(DOCUMENT PASSAGE)

1. Rolex was first to implement free-sprung balances across its entire range of Oyster watches. Free-sprung balances are regulated by adjusting the inertia of the balance. The other system for regulating watches uses a regulator to adjust the torque of the hairspring. It is easier to implement, but not as reliable. Free-sprung balances also require a high degree of precision and uniformity in balance and the hairspring.
2. Rolex was the first to experiment with silicium as a material for escapement components. Prototype escapement wheels and pallets were created at the IMT for Rolex out of silicum. While interested in silicium, Rolex feels that the traditional materials, with correct lubrication, offer superior performance as they create less friction. However, it continues to conduct extensive research on alternative materials, including silicium and artificial diamond for many applications in watchmaking, and continues to study these techniques.
3. Rolex’s proprietary balance wheel uses special Microstella nuts that are easy to adjust and set on the inner rim of the balance to reduce aerodynamic turbulence.

(End DOCUMENT PASSAGE)

* _EXERCISE TASKS_:
**A.** Put this sentence from the passage on Rolex watchmaking into Spanish: "Rolex’s proprietary balance wheel uses special Microstella nuts that are easy to adjust and set on the inner rim of the balance to reduce aerodynamic turbulence."
**B.** In the passage on Rolex watchmaking, how are free-sprung balances regulated?
**C.** Carry on the passage on Rolex watchmaking, picking up after its last sentence.
The material after this point has no connection to the text about Rolex.

(RECORDED DATA)

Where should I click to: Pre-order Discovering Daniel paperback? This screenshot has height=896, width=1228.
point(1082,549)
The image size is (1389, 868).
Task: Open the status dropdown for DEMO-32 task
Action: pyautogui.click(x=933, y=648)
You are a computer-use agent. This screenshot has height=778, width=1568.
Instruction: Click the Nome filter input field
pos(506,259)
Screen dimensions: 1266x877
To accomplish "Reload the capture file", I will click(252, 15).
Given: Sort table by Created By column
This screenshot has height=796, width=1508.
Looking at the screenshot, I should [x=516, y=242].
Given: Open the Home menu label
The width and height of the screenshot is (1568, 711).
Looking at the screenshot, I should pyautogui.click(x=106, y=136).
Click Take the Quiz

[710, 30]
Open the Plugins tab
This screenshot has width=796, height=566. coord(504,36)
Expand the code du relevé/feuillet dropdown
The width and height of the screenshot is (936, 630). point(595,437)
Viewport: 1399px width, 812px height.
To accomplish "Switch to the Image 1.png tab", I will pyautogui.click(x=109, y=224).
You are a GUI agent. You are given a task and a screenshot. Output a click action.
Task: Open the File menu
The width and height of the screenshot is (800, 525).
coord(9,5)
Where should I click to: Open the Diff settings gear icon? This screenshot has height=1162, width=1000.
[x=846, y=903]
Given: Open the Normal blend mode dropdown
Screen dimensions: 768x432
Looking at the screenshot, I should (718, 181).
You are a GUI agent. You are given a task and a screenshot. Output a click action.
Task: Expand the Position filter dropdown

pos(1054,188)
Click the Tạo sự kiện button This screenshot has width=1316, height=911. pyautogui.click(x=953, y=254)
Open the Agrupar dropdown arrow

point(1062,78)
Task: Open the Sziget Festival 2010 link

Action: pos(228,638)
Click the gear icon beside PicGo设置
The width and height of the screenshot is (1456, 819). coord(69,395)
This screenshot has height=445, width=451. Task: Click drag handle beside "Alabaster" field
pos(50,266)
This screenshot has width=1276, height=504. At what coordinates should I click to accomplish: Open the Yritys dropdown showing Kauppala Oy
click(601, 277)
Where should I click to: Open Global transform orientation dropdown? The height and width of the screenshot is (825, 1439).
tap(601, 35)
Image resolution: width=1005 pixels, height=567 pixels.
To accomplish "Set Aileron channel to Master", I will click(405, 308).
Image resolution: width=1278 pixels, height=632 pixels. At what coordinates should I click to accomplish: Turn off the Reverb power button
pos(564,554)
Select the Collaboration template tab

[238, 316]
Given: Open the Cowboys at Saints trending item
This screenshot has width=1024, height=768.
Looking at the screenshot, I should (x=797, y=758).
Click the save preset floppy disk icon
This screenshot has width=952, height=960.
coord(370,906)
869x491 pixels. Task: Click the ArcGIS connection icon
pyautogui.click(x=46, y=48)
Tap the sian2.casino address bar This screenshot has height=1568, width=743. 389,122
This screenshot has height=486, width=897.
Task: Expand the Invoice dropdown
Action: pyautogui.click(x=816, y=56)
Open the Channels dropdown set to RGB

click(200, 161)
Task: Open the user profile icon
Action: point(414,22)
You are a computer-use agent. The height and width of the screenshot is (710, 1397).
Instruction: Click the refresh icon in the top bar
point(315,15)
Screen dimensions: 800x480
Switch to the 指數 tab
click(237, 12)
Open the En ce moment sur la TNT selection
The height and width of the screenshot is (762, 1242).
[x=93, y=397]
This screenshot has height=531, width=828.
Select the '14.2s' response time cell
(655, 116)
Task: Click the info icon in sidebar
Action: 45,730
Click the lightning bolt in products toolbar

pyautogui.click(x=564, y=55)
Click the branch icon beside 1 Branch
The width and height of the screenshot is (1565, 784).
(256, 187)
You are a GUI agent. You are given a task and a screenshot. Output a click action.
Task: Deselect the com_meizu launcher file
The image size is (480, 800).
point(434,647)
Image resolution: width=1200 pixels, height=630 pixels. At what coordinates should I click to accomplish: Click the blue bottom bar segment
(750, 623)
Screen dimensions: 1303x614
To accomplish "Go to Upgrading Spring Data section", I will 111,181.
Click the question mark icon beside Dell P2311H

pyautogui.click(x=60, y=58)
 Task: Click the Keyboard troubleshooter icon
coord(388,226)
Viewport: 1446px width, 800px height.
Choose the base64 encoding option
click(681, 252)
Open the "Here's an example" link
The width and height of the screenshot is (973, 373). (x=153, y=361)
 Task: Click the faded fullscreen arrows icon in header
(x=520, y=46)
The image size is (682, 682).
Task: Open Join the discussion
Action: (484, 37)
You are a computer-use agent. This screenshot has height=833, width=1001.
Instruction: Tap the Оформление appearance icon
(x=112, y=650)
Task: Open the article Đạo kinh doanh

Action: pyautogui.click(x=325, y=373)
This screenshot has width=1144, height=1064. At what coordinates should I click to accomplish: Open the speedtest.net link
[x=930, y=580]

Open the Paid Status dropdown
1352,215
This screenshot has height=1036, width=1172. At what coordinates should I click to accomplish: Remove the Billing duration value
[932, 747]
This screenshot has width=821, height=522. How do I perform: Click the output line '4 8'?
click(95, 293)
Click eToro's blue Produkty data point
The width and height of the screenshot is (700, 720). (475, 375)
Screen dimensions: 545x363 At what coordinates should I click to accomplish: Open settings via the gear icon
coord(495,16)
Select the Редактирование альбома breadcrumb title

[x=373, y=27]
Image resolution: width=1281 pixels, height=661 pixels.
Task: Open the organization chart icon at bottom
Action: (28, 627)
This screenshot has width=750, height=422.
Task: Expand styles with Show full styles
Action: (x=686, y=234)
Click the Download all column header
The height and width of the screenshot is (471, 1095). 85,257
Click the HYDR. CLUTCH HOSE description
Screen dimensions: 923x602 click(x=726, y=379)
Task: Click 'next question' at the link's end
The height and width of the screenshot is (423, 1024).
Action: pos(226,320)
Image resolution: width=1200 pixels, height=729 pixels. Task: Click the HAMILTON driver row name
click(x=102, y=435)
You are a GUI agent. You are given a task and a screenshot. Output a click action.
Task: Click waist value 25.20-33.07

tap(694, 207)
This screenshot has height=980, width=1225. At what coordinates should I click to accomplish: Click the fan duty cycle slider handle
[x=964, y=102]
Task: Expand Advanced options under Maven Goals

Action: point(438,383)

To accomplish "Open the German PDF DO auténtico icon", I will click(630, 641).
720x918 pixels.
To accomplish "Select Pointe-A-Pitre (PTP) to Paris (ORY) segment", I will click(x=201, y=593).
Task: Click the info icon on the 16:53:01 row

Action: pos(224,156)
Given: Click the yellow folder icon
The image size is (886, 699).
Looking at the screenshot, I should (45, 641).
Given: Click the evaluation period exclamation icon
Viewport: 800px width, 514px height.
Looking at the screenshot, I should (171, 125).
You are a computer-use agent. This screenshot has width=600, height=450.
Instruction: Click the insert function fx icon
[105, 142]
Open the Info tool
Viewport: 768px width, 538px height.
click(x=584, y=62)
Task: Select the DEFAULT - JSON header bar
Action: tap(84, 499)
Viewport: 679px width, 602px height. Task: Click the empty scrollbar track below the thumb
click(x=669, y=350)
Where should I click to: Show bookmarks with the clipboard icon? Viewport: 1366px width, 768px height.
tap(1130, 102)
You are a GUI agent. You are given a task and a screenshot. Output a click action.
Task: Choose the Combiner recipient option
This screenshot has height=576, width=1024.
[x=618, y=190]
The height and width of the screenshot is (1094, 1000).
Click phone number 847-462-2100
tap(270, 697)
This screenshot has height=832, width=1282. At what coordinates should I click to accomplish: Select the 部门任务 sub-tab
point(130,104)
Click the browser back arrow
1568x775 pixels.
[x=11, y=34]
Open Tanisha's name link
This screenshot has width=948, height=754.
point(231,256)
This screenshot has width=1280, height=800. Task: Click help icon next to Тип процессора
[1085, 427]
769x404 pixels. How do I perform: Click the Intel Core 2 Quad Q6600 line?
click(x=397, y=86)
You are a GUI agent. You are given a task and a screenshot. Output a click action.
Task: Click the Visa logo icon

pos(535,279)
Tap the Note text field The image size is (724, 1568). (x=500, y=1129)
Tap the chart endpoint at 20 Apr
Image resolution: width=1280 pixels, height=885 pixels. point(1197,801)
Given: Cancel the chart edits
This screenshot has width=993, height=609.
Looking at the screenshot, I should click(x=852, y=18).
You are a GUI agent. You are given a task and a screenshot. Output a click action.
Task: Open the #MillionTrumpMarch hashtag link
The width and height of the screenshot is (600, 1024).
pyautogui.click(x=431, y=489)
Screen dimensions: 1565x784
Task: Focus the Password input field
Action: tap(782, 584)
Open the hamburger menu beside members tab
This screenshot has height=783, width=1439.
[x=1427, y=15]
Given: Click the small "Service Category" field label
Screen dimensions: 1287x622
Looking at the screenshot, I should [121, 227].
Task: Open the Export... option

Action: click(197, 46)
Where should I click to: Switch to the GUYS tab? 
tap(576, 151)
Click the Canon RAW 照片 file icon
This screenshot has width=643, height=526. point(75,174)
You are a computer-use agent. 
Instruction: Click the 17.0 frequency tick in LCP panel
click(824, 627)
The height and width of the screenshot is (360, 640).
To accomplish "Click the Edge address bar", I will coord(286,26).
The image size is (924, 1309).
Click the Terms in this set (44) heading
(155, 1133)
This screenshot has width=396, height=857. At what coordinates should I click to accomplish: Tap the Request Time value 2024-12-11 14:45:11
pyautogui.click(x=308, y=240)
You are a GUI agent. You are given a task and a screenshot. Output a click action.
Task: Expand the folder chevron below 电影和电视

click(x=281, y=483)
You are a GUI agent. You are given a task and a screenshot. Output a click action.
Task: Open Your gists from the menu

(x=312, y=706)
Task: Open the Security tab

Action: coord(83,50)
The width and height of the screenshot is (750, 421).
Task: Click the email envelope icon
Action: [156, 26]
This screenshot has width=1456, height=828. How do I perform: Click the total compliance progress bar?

(End RECORDED DATA)

* _LIST OF ANSWERS_:
**A.** La rueda de volante patentada de Rolex utiliza tuercas Microstella especiales, fáciles de ajustar y colocadas en el borde interior del volante para reducir la turbulencia aerodinámica.

**B.** By adjusting the inertia of the balance.

**C.**
4. Back when Rolex used the Zenith El Primero chronograph movement for their Daytona watches, movements were detuned from 36,000 vph to 28,800 vph. Rolex found that reducing vibrational speed and using a balance with greater inertia led to better long-term accuracy and stability.
5. Rolex’s Parachrom hairspring is the only metallic spring totally impervious to the force of magnetism. It is also ten times more resistant to shock than traditional hairsprings made from Invar.
6. We have reason to believe that in the near future, all Rolex watches will use Parachrom hairsprings. Rolex is the only large commercial watch brand with this level of independence from Nivarox, which supplies the majority of hairsprings in the Swiss watch industry.
7. Rolex was the first to produce a modern GMT watch (the GMT-Master II), where date was synchronized both forwards and backwards to local time. This way, if you ended up in a time zone earlier than yours and had crossed the international date line, your date would turn back as the hands pass the midnight threshold.
8. The vertical clutch in Rolex’s in-house chronograph calibers is the only vertical clutch that can be totally disassembled for service. In all other vertical clutch chronographs, the clutch mechanism is simply overlooked during service and must be fully replaced if it is not functioning.
9. Rolex’s Yacht-Master II Chronograph is the first regatta chronograph where the duration of the countdown can be programmed. This is because there is no standardization of countdown for boat races around the world.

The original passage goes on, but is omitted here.